PROBLEM STATEMENT - Look for the string "picture" in the listing below and copy every line in which it appears.

╭─ DATASET EXCERPTS

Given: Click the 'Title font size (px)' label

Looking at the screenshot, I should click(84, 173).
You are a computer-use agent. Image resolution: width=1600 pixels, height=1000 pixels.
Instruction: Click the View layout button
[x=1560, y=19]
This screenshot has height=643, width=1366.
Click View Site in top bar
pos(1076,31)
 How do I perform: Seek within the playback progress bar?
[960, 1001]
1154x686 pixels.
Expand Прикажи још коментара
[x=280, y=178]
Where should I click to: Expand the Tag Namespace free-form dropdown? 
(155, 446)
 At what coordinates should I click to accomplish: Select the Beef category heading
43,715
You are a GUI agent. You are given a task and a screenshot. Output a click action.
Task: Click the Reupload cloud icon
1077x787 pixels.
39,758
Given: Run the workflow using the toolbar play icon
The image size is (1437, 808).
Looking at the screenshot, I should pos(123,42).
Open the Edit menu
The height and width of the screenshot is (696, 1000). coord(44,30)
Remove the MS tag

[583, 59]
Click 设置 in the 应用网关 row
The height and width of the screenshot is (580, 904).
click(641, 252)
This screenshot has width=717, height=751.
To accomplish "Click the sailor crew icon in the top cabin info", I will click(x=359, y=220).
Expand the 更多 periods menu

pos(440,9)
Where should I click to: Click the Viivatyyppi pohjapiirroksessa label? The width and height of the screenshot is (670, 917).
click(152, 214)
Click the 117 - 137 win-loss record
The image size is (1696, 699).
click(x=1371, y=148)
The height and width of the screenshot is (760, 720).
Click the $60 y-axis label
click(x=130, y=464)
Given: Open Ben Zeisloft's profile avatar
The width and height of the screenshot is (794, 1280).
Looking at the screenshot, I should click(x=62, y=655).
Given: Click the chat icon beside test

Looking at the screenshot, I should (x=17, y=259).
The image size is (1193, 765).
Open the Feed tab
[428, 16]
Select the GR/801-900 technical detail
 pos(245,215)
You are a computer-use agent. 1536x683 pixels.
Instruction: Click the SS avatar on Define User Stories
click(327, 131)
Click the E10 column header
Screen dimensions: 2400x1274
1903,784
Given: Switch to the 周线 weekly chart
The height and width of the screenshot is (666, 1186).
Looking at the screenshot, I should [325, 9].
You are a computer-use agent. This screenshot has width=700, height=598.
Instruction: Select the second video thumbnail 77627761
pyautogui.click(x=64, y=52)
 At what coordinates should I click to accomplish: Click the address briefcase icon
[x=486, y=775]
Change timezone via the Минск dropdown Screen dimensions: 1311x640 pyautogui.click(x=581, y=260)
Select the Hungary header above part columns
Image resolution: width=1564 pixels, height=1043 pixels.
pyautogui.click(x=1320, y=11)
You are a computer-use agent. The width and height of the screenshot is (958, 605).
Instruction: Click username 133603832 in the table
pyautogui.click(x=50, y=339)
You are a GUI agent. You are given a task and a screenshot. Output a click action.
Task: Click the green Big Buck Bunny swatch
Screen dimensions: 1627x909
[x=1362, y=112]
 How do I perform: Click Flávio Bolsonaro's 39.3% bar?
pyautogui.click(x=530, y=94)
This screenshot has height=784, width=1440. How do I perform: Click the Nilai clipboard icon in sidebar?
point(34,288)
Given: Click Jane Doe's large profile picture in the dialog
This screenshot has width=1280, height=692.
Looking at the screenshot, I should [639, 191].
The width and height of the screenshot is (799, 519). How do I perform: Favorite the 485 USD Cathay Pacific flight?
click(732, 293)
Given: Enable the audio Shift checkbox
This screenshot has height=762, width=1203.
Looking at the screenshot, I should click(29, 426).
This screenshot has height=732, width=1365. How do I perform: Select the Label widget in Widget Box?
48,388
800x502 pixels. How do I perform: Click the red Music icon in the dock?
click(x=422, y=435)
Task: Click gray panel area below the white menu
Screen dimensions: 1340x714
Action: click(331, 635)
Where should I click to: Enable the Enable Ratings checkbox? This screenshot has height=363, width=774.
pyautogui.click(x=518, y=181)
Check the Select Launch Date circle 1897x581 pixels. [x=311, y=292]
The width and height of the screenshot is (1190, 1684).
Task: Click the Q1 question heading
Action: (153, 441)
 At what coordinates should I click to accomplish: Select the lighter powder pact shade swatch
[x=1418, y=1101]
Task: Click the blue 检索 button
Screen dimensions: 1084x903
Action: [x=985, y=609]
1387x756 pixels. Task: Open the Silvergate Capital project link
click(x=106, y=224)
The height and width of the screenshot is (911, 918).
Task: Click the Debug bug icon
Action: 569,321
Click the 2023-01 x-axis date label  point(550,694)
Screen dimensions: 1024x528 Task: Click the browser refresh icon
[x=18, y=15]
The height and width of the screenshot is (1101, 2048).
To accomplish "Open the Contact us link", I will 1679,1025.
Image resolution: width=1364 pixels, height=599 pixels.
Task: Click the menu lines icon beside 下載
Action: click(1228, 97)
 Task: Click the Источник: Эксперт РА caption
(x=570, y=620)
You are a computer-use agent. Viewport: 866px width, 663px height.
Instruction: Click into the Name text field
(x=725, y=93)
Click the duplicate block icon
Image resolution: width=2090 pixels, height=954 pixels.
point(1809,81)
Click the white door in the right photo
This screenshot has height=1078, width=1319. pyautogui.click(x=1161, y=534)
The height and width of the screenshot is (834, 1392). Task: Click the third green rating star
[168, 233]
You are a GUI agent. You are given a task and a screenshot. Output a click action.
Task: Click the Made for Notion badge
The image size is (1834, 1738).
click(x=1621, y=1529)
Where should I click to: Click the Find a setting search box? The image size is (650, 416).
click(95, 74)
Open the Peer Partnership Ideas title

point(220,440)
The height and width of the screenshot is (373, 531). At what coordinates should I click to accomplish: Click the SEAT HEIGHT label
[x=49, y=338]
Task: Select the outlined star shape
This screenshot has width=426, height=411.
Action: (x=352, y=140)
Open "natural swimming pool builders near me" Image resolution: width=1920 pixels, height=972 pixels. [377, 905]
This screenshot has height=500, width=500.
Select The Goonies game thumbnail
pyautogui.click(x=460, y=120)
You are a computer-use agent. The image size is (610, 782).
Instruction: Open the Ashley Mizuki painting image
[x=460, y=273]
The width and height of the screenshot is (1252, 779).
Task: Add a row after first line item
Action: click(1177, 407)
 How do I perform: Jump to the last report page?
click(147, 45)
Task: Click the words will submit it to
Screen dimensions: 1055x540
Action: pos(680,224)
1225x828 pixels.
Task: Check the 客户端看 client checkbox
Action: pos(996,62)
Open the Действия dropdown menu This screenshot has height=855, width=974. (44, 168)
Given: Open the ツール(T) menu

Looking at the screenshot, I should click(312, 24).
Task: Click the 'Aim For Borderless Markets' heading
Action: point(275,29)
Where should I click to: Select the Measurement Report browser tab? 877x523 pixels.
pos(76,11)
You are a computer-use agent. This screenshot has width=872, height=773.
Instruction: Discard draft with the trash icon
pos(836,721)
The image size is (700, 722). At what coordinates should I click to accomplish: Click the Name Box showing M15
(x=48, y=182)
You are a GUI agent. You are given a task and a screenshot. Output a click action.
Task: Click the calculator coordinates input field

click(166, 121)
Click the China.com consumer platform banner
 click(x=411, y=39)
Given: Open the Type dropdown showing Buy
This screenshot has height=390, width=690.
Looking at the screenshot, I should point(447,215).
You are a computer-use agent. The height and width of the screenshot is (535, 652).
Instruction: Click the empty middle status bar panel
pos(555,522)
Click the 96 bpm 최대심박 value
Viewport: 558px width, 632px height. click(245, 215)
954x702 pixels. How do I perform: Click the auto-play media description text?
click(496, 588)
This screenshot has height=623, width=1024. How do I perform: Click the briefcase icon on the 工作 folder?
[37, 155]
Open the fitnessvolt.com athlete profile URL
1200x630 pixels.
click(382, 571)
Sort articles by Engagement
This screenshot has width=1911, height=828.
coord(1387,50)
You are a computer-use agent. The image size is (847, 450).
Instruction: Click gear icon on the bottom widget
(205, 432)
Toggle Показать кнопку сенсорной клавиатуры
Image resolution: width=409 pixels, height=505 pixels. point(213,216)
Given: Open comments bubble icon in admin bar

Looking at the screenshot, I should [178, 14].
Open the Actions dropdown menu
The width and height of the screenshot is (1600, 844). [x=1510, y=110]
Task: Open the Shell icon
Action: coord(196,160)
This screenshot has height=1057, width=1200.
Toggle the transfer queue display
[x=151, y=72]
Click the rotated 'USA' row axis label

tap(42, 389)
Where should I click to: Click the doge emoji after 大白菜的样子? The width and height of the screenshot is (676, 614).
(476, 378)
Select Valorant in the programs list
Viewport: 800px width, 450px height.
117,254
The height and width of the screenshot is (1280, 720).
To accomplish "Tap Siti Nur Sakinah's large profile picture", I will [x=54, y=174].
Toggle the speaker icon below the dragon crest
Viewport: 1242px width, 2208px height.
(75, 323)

╰─

ANSWER BOX -
Given: Click Jane Doe's large profile picture in the dialog
To accomplish "Tap Siti Nur Sakinah's large profile picture", I will [x=54, y=174].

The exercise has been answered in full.